THE Regional Tripartite Wages and Productivity Board (RTWPB) in Western Visayas said an increase in the minimum wage for workers in this region will likely take effect in May.
RTWPB-Western Visayas chairman Johnson Cañete, who led the second consultation with the labor sector at the Department of Labor and Employment Provincial Office in Bacolod City Wednesday, February 28, said the board will still conduct four public hearings in April before it can deliberate the proposed wage increase.
He said they cannot yet schedule these hearings this month since a notice still needs to be published in newspaper of general circulation.
“This is part of the process which we need to abide,” Cañete said. “Thus, we can only start deliberating whether there would be an increase and how much is the adjustment most probably in May.”
The existing Wage Order No. 23 will expire this coming March 16. This means that the same minimum wage rate shall be applied from the remaining days of the month towards April or until a new order will be issued.
Under which, the daily minimum wage rate in non-agriculture, industrial and commercial establishments employing more than 10 workers is P323.50.
For those employing less than 10 workers, the existing rate is P271.50.
Workers in the agriculture sector are receiving daily minimum wages of P281.50 and P271.50 for plantation and non-plantation, respectively.
Last January 22, the Philippine Agricultural, Commercial, and Industrial Workers Union-Trade Union Congress of the Philippines (Paciwu-TUCP) filed the wage hike petition before the RTWPB-Western Visyas.
It sought to increase the salary of minimum wage earners in the region, depending on the classification of their work and the sector they belong.
The labor group asked for a daily increase of P150 for non-agriculture, industrial and commercial establishments employing more than 10 workers. While, those with less than 10 employees the proposed increase was pegged at P130.
Under the petition, agricultural plantations with an area of more than 24 hectares should provide a P140 daily increase.
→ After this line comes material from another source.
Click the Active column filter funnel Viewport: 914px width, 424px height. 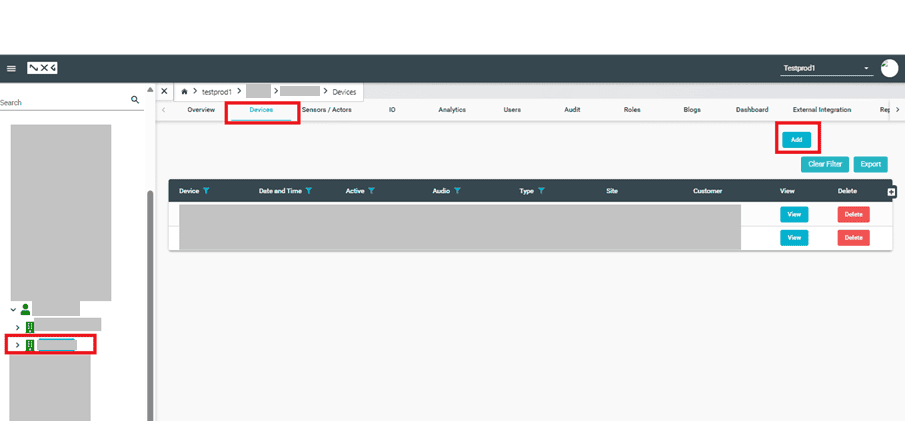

Those with area of less than 24 hectares, with P130 additional pay.
On February 20, the Board conducted the first consultation with the management sector in Iloilo City.
In Wednesday’s consultation, Cañete said they were able to get the insights of the labor groups.
“It is important for us to be aware of their actual and on-hand experience whether the previously issued order really benefited them,” he said, adding that “it is not yet the time to discuss how much should be the increase.”
Labor representative to the RTWPB-Western Visayas Wennie Sancho, who also attended the consultation, said they were able to spell out during the meeting various economic indicators that merit a wage increase.
These indicators include the tax reform law, abnormal increases on the prices of petroleum products, and transportation fare, among others.
Sancho, secretary-general of the General Alliance of Workers Association, said they submitted a manifesto signed by at least 15 union presidents in the region expressing unequivocal support to the wage hike petition filed by Paciwu-TUCP.
Amid the unabated increases on the prices of basic goods and services, the issuance of wage increase is compelling in its character that it cannot be lightly brushed aside, the manifesto stated.
“We have no option but we have to confront the worsening economic condition as it continue to erode the workers purchasing power,” Sancho said, adding that “the signing of manifesto is an answer to our call for solidarity.”